Suffering from nightmares of her own, Amelia is exhausted by having to forego sleep to tend to Sam’s wakefulness. The accident swapped her providing and supportive husband for a child that takes but, it must seem to her, doesn’t give her what she needs. She has no friends, can barely maintain a relationship with her one near relative, and can barely hold onto a job as an aide at a nursing home for elderly women.
Amelia is close to the edge, and gets there when she reads to Sam from a book called The Babadook, about a monster that gets under your skin and takes over your life. Sam is convinced that the monster is real, and he may well be. But if he is, just who is he taking over?
The feature debut of writer-director Jennifer Kent, The Babadook is a film that probably couldn’t have been made by a man, and probably shouldn’t be seen by some women, particularly those who are pregnant or new mothers: Its portrait of maternal exhaustion is intense and disturbing. Made on a Kickstarter budget, it borrows from horror films as mainstream as The Exorcist and the Freddy Kruger series, but is more reminiscent of shockers like Repulsion and The Shining, where we’re unsure whether the monster is real or only in the imagination of its victim. And Essie Davis (whom you may know if you watch the Australian series Miss Fisher’s Murder Mysteries on Netflix) gives a masterful performance, going from meek to ferocious in a breath.
As A.A. Dowd points out in an A.V. Club article, critics who have seen The Babadook agree that Davis’s work is Oscar-worthy, but had no chance to be recognized with a nomination—partly because the movie is shoehorned into the horror genre, but also because the Academy seldom looks outside the small pool of regular nominees. On the other hand, while almost no one aside from flacks think that Jennifer Aniston deserved a nomination for Cake, they’re all surprised that she didn’t get one, given the amount of effort she and the film’s production company have put into campaigning.
(Appearing on the Ellen Degeneres show after the nominations, Aniston referred to herself as “the number one snub.” Actually, that would be The Lego Movie.)
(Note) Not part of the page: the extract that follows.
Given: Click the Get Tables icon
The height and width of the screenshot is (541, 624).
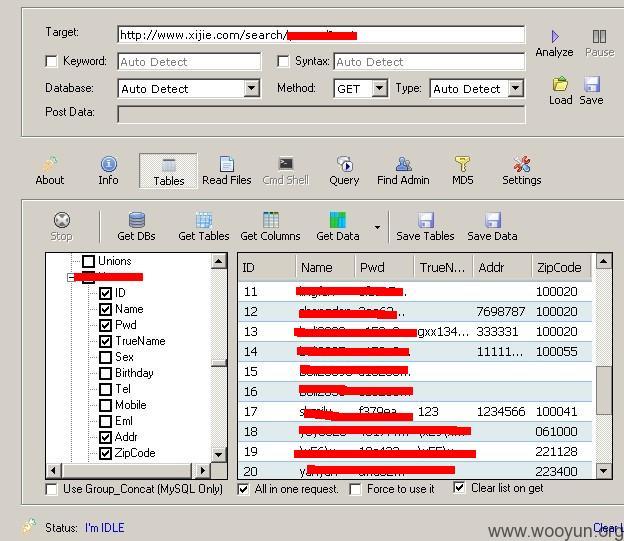Looking at the screenshot, I should [x=204, y=220].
You can read an analysis of the Cake walk in a Slate piece by David Ehrlich, who points out that this kind of thing is not all that unusual and is in fact only to be expected given the current state of film exhibition.
On its own merits, Cake is a drama of personal regeneration about Claire Bennett (Aniston), a woman suffering as much from chronic pain as self-pity. It’s the kind of film that keeps you waiting for hard evidence of what happened to this character as an artificial way of generating drama, so I feel I’m not giving away anything to say that she was in an auto accident that badly injured her and took the life of her only child. After another woman in her support group commits suicide, Claire becomes obsessed with uncovering what her feelings were and starts digging into her final days.
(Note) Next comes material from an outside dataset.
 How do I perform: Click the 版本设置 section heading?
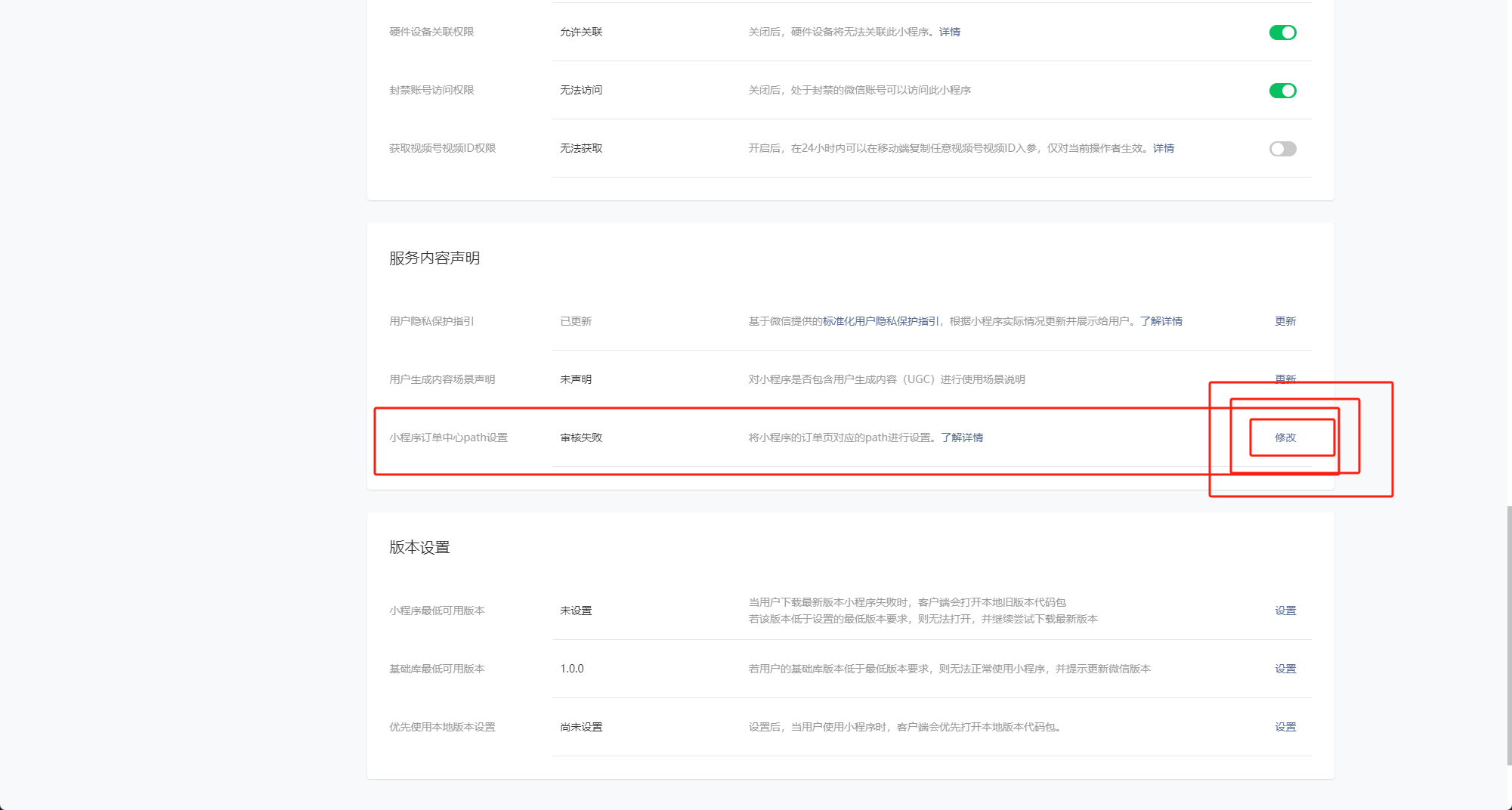click(x=419, y=548)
It’s not as bad a film as some critics (especially Erhlich) are saying; there’s always pushback when a mediocre film gets promoted too hard. But it has a self-congratulatory air to it that undercuts its strengths. Aniston gives a good performance, but she’s photographed like a star from Old Hollywood, where glamour always trumped character.
The director is Daniel Barnz, who does adequate work (aside from the aforementioned tendency to be parsimonious with information) that is a step up from his last film, the pro-charter schools propaganda piece Won’t Back Down, which my colleague George Sax described in 2012 as a “recruiting tool for a movement that aims to substantially alter and restrict public education in this country…despite its often turgid, sentimental story line and almost blunt-force political agenda.”
The Babadook opens at the Screening Room on Friday and will play nightly through Friday, January 30. Cake opens Friday at the Amherst Theatre.